3.23.2006

From the Screening Room to the Tasting Room

I like irony, it tickles me.

A pron star has produced a highly rated red wine, which might as well be called Boobs and Wine from all the photos I've seen so far. And the irony is what she says in the interview,
"I never wanted to just do gimmick. That would just happen with me being a porn star, me having a photographer shoot the label, how risque could I get on the label -- all those things," Samson, the stage name for 31-year-old Natalie Oliveros, said in an interview.
Funny how every single photo involved in this new wine shows a set of boobs in very close proximity and exposure or some other risque pose that says "I used to have sex on camera and now I make wine, hehehe". Mmmmm, iron-ocalicious.

Bleh.

But far, far less annoying and stupid than a new law in Texas where the fucking genius cops are going to go undercover into bars and observe people drinking beer and, holy em-effing-shizzle, they get drunk. And then arrest them for it. Thanks Texas. It looks like a Battle Royale between you and South Dakota for Biggest DutchBag State in the Country. Woohoo!
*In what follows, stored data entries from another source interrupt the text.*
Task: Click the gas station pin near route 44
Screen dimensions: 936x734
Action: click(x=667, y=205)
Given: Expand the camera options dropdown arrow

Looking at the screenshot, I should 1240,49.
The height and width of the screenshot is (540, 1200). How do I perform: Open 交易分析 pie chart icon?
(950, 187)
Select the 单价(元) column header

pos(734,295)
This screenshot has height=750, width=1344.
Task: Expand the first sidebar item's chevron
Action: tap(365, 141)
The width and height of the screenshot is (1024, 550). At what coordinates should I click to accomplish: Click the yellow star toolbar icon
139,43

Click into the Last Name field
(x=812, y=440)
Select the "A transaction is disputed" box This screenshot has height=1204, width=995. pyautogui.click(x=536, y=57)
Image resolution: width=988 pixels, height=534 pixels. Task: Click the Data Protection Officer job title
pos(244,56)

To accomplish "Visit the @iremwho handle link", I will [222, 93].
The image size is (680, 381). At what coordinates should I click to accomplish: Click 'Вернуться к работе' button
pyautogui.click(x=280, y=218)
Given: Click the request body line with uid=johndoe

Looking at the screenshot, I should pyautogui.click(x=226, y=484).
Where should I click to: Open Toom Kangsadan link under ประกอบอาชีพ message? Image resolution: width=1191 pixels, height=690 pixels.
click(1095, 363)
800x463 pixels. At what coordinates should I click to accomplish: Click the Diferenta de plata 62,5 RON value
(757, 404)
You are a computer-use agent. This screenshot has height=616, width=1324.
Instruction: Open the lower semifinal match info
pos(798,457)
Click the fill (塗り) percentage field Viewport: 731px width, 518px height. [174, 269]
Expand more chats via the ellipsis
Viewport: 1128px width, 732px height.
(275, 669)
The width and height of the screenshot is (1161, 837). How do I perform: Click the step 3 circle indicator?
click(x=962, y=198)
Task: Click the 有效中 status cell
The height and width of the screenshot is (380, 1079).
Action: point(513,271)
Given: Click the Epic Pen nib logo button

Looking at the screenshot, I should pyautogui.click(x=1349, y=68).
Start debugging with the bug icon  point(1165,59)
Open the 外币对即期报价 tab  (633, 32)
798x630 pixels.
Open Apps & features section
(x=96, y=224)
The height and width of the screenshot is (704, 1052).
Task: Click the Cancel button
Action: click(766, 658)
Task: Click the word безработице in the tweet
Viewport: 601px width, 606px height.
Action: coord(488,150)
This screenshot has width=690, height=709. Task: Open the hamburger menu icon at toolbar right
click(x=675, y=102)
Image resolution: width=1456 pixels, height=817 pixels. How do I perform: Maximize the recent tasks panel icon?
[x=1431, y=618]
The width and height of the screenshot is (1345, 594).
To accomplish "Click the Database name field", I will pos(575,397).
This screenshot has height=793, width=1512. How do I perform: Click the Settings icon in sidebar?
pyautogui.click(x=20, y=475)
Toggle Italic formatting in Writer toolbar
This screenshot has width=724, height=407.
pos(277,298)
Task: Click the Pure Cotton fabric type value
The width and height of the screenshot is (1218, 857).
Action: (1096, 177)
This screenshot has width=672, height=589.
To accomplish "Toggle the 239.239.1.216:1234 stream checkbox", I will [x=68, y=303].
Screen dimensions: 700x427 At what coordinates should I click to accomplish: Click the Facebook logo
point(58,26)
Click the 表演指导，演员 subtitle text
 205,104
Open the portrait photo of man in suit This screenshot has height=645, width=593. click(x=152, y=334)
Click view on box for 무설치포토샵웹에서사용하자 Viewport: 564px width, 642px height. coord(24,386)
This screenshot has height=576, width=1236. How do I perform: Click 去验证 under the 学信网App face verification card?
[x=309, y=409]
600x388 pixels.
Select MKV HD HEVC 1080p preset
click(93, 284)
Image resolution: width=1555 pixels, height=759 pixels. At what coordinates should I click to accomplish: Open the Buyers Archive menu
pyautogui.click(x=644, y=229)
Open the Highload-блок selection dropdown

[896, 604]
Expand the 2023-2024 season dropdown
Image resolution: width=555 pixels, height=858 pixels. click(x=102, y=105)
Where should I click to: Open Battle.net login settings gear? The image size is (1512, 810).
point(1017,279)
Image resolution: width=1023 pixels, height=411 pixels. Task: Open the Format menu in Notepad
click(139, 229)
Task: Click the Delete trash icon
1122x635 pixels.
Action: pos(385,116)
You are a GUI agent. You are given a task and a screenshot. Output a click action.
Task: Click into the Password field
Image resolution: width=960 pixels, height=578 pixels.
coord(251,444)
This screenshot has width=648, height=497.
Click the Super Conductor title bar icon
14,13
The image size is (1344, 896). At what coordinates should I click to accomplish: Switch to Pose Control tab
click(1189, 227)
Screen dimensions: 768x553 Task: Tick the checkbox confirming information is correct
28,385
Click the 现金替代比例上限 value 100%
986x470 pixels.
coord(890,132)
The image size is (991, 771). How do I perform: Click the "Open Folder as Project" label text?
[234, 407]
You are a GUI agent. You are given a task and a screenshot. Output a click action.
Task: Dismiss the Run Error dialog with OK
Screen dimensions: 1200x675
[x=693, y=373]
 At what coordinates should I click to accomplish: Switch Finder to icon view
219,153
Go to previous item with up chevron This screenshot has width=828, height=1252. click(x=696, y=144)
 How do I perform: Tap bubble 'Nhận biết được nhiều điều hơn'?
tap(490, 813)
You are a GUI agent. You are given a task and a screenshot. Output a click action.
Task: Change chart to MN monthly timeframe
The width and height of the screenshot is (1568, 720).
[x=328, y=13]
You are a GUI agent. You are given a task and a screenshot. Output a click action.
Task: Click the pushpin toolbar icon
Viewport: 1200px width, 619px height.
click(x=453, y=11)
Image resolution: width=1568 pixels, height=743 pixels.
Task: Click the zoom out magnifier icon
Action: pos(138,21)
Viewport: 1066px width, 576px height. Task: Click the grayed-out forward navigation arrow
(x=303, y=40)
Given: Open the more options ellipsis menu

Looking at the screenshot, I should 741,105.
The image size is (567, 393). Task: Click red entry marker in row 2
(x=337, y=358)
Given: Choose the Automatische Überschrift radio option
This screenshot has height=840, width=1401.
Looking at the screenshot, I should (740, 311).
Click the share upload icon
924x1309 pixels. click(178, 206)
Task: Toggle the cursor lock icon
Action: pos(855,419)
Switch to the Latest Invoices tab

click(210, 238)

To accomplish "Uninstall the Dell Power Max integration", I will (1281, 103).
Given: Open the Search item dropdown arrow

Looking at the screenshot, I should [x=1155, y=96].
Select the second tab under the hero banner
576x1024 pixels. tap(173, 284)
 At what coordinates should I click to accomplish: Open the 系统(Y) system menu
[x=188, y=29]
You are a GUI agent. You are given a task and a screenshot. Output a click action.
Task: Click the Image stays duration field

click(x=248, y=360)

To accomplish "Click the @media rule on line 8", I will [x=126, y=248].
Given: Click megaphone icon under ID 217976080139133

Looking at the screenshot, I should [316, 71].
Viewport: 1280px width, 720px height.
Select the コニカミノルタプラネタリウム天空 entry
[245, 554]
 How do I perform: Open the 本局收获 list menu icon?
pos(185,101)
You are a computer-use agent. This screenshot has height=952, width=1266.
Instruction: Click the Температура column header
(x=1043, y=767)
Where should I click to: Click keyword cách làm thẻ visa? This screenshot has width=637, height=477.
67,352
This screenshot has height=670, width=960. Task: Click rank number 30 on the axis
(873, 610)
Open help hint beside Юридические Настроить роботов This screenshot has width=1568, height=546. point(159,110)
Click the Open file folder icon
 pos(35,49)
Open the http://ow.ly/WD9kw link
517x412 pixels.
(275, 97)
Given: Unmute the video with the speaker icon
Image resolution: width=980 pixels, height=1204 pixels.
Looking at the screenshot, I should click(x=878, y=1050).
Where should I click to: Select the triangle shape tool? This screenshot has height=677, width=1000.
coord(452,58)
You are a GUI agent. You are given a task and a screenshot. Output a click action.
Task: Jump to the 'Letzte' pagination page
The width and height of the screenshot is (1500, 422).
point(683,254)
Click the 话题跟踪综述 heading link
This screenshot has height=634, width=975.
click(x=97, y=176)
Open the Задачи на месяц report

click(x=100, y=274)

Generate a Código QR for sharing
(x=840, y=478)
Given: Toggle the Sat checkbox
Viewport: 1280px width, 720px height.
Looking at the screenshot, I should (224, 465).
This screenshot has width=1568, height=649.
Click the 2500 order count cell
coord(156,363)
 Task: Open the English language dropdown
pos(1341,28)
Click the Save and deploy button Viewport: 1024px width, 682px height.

I love the incredibly pathetic justification for it too (well not really)
The goal, she [Carolyn Beck, the spokeswoman for the Texas Alcoholic Beverage Commission] said, was to detain drunks before they leave a bar and go do something dangerous like drive a car.
Or walk home or skip home or get a cab or go make a booty call. Oooh, thanks Texas Alcoholic Beverage Commission for being my daddy and making sure I don't misbehave or fall down and hurt myself.

Or wait, nevermind, I don't live in fucking Texas. Hell, I won't even take a flight with a layover in Texas. As a commenter on MeFi suggested, can't we just cut Texas loose from the Union altogether?